◆ **What this task involves**
Using the word "green" as the filter, copy each matching line from the records.

◆ **Exercise inputs**
►
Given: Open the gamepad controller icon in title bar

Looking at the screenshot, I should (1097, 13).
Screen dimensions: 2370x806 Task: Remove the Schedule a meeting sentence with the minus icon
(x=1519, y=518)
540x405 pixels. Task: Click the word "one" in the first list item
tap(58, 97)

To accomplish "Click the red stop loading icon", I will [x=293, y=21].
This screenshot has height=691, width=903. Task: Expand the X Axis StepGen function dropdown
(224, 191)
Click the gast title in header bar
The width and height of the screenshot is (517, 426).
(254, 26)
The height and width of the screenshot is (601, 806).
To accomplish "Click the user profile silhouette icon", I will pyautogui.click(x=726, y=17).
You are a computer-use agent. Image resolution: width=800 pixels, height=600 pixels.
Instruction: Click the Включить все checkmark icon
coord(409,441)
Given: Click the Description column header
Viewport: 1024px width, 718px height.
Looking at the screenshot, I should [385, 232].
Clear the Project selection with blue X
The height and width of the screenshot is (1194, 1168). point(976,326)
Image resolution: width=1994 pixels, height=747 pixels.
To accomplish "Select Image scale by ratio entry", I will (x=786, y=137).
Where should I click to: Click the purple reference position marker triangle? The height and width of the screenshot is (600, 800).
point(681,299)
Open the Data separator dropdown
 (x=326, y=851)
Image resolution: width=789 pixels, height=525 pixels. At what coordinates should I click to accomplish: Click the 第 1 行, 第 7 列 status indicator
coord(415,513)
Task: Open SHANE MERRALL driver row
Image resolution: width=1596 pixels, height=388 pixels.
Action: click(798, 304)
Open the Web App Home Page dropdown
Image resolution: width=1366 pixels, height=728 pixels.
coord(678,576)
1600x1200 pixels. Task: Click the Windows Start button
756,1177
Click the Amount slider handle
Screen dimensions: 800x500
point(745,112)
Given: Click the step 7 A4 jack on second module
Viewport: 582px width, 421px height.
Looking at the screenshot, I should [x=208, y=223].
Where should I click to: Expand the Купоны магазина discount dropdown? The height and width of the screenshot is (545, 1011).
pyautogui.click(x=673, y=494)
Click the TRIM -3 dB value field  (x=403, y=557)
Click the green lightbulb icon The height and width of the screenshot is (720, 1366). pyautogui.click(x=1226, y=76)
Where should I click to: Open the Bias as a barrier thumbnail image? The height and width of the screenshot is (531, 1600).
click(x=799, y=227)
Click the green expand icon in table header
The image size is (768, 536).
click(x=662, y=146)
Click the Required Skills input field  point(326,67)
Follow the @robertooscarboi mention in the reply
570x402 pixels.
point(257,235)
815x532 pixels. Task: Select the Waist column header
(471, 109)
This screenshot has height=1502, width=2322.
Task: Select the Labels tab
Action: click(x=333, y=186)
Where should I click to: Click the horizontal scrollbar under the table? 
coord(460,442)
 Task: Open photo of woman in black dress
◄
◆ **Response**
Click the green lightbulb icon The height and width of the screenshot is (720, 1366). pyautogui.click(x=1226, y=76)
Click the green expand icon in table header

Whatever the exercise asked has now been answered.